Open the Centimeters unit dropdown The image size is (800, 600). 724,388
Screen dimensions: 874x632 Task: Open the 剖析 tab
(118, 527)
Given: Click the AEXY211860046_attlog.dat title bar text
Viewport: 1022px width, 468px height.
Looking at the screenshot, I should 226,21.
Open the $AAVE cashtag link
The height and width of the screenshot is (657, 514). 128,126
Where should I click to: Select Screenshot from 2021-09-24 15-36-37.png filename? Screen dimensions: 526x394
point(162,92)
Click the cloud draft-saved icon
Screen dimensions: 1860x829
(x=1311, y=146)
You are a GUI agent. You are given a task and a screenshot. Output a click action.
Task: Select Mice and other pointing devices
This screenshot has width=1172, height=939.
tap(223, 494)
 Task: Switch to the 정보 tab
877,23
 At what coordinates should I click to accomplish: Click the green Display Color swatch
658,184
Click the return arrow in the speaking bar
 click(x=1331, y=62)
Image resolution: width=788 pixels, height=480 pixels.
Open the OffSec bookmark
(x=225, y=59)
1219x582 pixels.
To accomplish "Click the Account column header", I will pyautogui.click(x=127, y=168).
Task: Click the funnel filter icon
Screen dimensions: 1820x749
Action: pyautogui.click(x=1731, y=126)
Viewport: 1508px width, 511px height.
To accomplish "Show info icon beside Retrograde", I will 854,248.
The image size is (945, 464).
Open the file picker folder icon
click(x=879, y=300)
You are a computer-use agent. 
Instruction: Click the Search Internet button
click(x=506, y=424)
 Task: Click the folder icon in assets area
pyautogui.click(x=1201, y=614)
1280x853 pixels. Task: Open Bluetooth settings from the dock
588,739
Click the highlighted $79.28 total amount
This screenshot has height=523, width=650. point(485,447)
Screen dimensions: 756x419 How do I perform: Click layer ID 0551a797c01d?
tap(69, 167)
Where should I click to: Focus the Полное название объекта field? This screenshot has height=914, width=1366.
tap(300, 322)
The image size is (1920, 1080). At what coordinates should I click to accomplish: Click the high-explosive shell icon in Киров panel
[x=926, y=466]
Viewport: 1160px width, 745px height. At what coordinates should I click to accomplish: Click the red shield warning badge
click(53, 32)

_Task prompt_:
Look through the lines above and collect those with the word "agent".

_Output_:
You are a GUI agent. You are given a task and a screenshot. Output a click action.
You are a computer-use agent. 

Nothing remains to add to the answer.